Frankie explained: "We’ve been around for 13 years as a band and 10 years as a kind of successful band. And we figured it was time to introduce ourselves, so we have this intro song called Second Fiddle.
"It started off about six months ago in a dressing-room when Dan took out his acoustic and started off with this really nice chord and he said "What can I sing about?’
I said ‘Sing about exactly what is going through your mind and who you are as a person!’.
"The first thing he sang was ‘Second fiddle, all of my life!’ because of being Justin’s brother.
"It was sweet because he’s a very modest man – and he’s also a very underrated songwriter and arranger.
"Then Justin came in and started singing about being a trailblazer, leading all the way!"
Though debut album Permission To Land has now sold 1,300,000 copies and The Darkness are a worldwide brand, Frankie reveals their fans don’t swamp them.
"I wouldn’t say mobbed, it’s a bit more like Shaun Of The Dead," he said.
"You emerge from a doorway and because people are quite shy, they walk really slowly towards you because they don’t want to charge you, so it’s got a bit of a zombie feel.
"But I hope that doesn’t sound like disrespecting our fantastic fans!"
For anyone who has ever seen spoof rockumentary Spinal Tap, you get lots of echoes with The Darkness.
Frankie laughs: "It’s vaudeville! James Dean Bradfield of the Manic Street Preachers said we were a vaudeville band.
"But we write all our own material and take risks.
"Brian May said that what he liked about us was our anarchic sense of humour.
"And as soon as we’re onstage we have fantastic fun.
"We’re right on the edge of being ridiculous and sometimes we can cross that edge into being pantoesque – but we try to be a little bit edgy.

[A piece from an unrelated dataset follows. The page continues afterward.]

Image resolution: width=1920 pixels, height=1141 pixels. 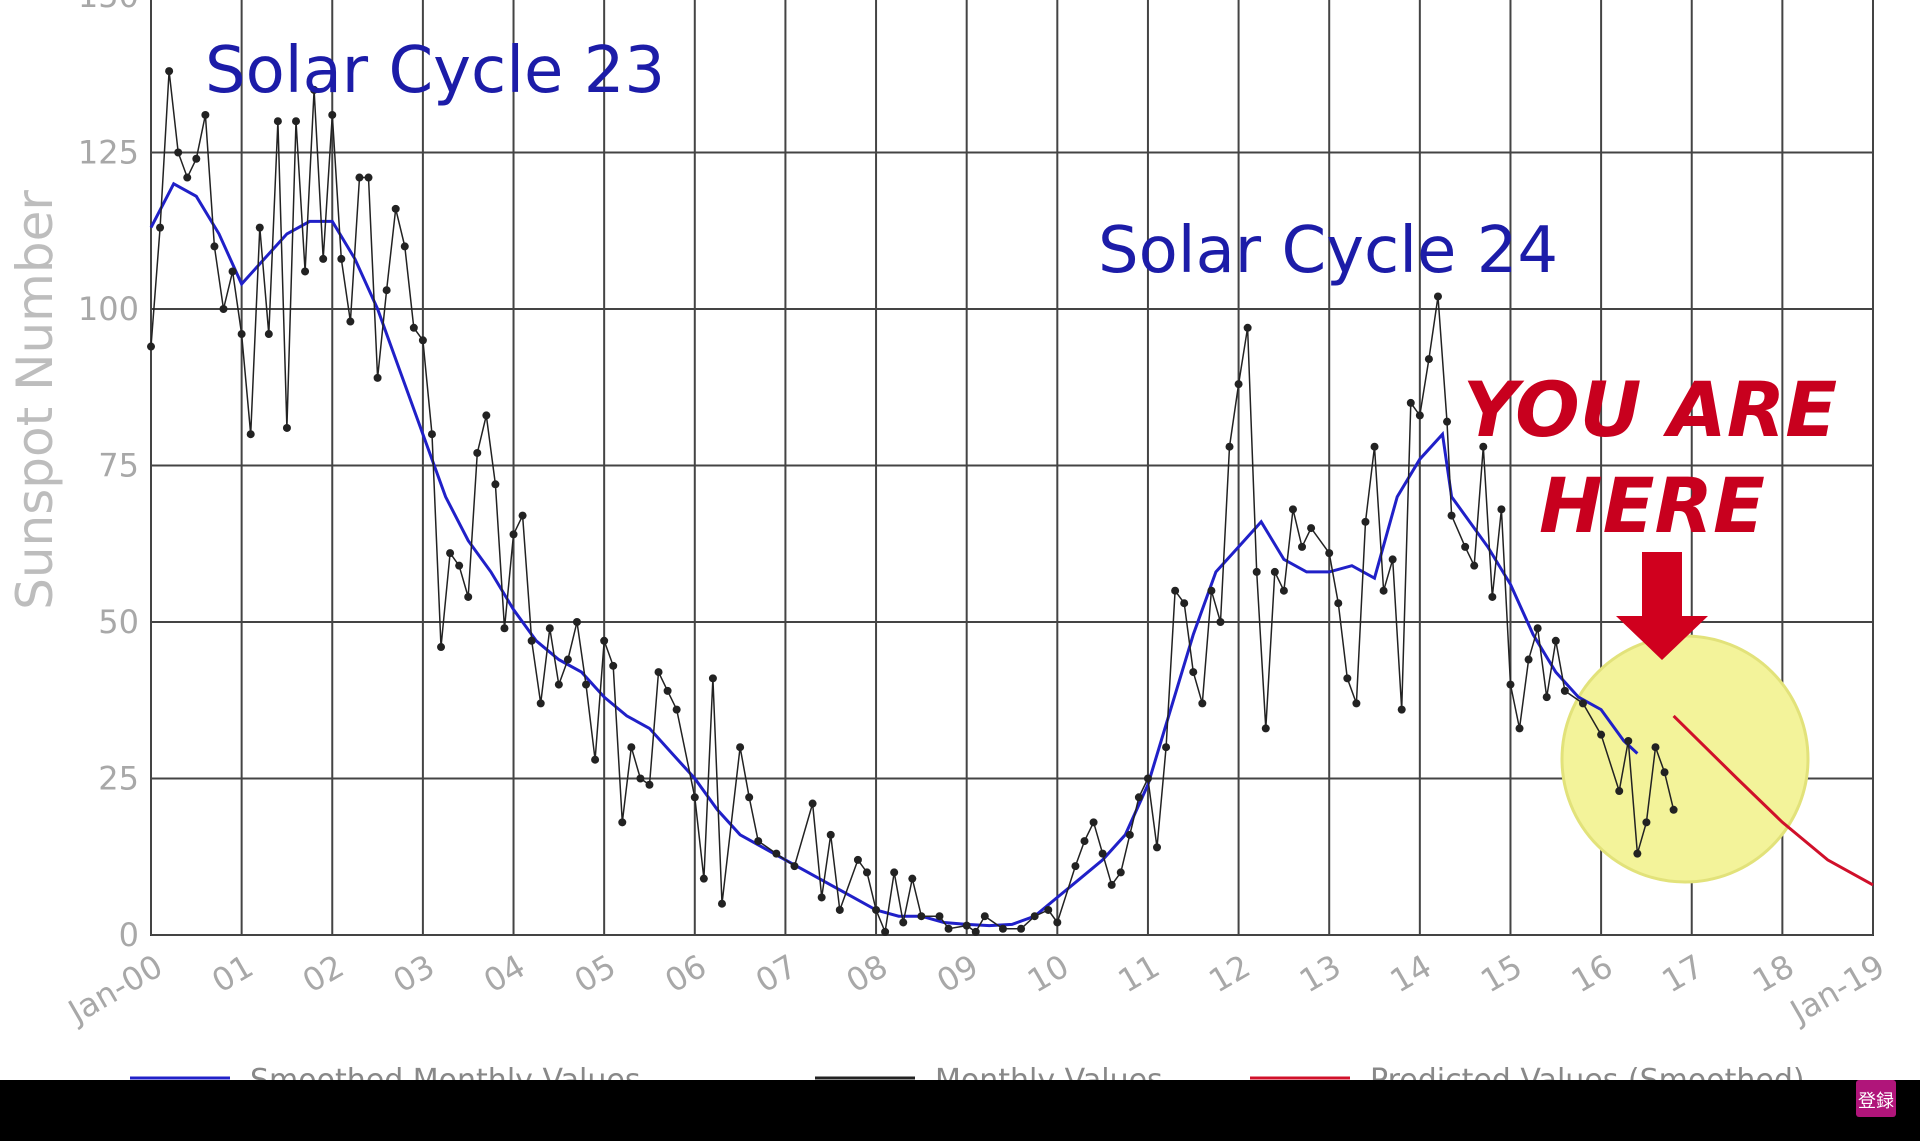 I want to click on series-line, so click(x=1773, y=800).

"That’s what makes us different from a tribute act which can be very slick or straight.
"We do revel in our weirdness."
Frankie has been to the Ironworks before, thanks to his step-brother, comedian and writer Phil Kay – who has spent some time living in Findhorn.

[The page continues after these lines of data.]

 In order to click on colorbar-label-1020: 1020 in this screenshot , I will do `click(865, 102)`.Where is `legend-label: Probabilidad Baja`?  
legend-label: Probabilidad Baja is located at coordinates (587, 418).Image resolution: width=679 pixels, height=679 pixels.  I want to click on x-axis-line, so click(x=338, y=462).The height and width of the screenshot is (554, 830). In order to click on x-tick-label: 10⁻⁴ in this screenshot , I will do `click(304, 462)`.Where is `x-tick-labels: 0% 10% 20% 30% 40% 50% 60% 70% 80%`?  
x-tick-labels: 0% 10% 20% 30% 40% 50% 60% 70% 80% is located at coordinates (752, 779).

Frankie laughed: "I’d come up to see Phil and he then showed me round Findhorn and introduced me to his harem of lassies who were really into him.
"One of them looked at me and went ‘Wow you’ve got Findhorn hair!’ – because I’ve got big curly hair.
"I thought that was equal parts charming and stomach-churning!
"But Phil’s an amazing guy, he’s just done a book as well, called The Wholly Viable and it’s about how he justifies a life putting himself in situations to be able to have stories to feed into his comedy."
Did the two share a creative childhood?
"Creative in the sense it was quite dysfunctional, though my mother is a very strong woman.
"Phil’s dad was around for a while and Phil and me bonded as kids.
"My mum is French and works as a tour guide. She sometimes takes French and Italian tourists around the Highlands.
"In terms of our childhood, there was a lot of moving around and she was bringing up me and my four brothers."
Music is far more to Frankie than a job.
"It has got me through from some tough times. That is the power of music when you are having a difficult time.
"It’s been watered down now because I guess people have so many distractions – computer games and the virtual world – so music maybe has a bit less power.
"But I am sure there will be a renaissance and some formidable comeback that will sweep people off their feet again."
And Frankie feels The Darkness’s music plays its part.
"There is an awful lot of music now made for people listening to music on their own, with headphones on.
"Our music is based on communion, bringing people together rather than sending them into a dark room with their headphones on."
The Darkness play the Ironworks, Invrness, tomorrow (Thursday), supported by River 68s and Lost Alone.